College of Arts & Sciences
Department of Statistics

Stephanie Hicks Colloquium

Thursday, February 18, 2016 - 2:45pm

Statistics Department Colloquium

Where: LeConte College, Room 210

Speaker: Stephanie Hicks

Affiliation: Harvard University, Department of Biostatistics and Computational Biology

Title:  Tackling Systematic Errors in Genomics with Examples from Single-Cell RNA-Sequencing and DNA methylation

Abstract:  Systematic errors, including batch effects, have been widely reported as a major challenge in high-throughput technologies. In this talk, I will present two examples in functional genomics.

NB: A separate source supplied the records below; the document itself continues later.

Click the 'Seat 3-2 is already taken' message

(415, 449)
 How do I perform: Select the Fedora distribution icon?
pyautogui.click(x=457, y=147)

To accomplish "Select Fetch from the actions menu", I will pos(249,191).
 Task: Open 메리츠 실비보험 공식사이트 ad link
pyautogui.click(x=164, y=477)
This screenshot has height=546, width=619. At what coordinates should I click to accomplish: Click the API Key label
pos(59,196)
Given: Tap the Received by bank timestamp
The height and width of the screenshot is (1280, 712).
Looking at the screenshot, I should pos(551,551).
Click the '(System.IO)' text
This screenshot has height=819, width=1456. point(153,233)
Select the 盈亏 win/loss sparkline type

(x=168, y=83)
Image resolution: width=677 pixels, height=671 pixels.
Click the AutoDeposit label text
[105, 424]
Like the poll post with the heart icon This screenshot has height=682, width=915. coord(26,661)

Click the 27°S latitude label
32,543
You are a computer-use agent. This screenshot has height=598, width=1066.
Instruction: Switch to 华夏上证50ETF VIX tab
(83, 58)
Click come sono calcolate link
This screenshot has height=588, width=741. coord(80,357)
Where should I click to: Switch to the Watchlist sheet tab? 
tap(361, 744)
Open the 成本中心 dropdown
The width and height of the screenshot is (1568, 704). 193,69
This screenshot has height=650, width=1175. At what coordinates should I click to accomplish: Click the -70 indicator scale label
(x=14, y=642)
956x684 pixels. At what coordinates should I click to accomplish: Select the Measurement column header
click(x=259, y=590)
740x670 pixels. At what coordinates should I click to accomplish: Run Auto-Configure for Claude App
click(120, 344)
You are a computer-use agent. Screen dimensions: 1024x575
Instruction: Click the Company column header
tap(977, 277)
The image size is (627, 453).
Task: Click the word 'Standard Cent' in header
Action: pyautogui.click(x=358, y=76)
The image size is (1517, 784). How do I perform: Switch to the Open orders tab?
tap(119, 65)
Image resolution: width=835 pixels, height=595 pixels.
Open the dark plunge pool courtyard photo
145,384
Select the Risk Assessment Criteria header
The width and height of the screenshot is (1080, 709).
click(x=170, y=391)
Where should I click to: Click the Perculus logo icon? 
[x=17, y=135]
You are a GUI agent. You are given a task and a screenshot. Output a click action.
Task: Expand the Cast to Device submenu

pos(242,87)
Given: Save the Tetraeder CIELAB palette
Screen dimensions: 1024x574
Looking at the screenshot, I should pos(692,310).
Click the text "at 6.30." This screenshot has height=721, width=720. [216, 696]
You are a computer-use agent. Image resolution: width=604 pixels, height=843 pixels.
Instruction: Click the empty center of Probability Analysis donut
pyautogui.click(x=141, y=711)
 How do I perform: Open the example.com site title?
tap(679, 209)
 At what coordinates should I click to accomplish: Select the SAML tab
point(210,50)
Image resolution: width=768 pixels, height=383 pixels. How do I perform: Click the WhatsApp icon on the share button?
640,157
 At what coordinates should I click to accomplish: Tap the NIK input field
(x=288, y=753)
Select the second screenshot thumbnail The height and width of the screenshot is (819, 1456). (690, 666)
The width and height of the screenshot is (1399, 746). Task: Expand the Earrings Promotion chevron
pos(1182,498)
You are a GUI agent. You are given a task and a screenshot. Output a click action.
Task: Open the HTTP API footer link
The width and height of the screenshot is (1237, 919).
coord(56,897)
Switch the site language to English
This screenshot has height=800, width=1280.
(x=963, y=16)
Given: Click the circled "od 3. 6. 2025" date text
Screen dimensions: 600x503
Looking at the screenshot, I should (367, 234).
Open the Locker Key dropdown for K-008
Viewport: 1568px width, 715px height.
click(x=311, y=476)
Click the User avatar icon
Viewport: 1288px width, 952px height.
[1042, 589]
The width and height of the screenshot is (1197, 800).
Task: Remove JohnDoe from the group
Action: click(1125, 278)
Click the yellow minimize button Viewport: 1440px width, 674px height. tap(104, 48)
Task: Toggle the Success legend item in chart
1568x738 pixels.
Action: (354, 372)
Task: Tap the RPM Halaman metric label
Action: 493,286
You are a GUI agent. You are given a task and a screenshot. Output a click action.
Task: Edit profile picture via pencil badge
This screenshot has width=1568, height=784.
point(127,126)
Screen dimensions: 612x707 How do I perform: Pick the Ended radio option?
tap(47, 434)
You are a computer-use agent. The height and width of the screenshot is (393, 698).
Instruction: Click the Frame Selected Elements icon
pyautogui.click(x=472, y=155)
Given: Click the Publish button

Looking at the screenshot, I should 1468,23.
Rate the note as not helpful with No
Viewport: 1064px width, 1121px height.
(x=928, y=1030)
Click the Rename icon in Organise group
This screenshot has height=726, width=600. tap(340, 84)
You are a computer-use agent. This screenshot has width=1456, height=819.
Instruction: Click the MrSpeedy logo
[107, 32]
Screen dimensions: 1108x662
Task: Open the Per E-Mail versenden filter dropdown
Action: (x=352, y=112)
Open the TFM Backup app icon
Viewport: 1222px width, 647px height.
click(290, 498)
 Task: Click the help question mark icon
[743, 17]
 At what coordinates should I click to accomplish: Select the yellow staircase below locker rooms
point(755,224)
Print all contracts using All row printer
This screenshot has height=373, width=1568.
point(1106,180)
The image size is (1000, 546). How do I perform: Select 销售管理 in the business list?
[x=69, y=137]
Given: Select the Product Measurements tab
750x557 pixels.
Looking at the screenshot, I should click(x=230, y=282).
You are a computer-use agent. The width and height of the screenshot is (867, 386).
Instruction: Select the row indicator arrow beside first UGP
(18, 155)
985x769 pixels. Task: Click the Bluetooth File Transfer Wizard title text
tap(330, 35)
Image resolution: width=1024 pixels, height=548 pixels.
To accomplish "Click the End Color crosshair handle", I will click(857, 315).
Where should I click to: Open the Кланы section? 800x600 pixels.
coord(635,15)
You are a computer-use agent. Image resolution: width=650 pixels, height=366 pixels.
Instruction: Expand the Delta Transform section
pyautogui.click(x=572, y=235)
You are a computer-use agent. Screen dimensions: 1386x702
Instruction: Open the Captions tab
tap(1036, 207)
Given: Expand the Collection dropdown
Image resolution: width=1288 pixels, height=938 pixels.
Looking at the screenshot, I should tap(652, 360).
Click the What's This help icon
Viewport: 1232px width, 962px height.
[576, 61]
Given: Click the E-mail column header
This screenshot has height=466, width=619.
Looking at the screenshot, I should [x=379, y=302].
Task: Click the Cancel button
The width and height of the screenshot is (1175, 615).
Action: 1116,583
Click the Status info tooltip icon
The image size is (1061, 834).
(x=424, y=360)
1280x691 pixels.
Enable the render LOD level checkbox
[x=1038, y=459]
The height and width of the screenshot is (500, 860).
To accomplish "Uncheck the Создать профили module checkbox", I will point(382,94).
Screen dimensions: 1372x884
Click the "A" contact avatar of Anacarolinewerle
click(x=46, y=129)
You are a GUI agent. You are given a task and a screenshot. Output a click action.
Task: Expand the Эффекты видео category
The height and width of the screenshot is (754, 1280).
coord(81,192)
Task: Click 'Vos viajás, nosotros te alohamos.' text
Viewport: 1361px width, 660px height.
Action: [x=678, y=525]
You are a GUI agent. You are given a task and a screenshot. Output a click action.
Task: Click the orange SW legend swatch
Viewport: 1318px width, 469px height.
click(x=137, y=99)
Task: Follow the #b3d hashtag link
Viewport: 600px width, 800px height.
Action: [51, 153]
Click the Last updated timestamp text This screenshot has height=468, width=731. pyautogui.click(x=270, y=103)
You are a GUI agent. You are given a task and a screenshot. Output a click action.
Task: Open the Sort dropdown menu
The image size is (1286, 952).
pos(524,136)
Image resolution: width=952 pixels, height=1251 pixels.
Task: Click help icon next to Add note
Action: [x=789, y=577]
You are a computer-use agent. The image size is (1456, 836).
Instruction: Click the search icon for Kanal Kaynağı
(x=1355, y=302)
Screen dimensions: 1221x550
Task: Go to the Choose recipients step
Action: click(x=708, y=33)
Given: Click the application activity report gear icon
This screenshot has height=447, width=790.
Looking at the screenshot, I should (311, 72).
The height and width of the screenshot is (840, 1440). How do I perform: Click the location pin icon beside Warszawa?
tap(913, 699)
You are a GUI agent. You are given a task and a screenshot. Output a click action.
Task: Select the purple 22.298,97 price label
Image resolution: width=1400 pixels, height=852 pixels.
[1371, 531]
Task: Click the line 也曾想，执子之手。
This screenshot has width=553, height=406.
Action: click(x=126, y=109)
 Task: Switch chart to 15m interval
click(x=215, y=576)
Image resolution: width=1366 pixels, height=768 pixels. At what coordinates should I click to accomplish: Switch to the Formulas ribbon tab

In the first part, I will present an analysis of fifteen published single-cell RNA-Sequencing studies and illustrate systematic errors can explain a substantial percentage of observed cell-to-cell expression variability. Specifically, we found that the proportion of genes reported as expressed explains a substantial part of observed variability and that this quantity varies systematically across experimental batches. Furthermore, we found that experimental designs that confound outcomes of interest with batch effects are common. In the second part, I will present a statistical model that accounts for cellular heterogeneity in whole blood measured from DNA methylation profiles. Current methods to estimate these relative proportions of cell types depend on creating costly, platform-dependent methylation profiles of purified blood cell types. Platform-specific systematic errors require a new whole blood sample of interest to be measured using the same platform technology as the purified blood cell types. Our method is based on the idea of identifying informative genomic regions that are clearly methylated or unmethylated for each cell type, which permits estimation in multiple platform technologies as cell types preserve their methylation state in regions independent of platform despite observed measurements being platform dependent. We fit a mixture model with region-specific platform-dependent random effects to estimate the unobservable platform-dependent methylation profiles and the relative cell type proportions. Under these assumptions, the challenge reduces to a missing data problem when using informative genomic regions. I will demonstrate that the method accurately estimates the cell composition from purified and whole blood samples and is applicable across multiple platforms, including the Illumina 450K array and whole-genome bisulfite sequencing.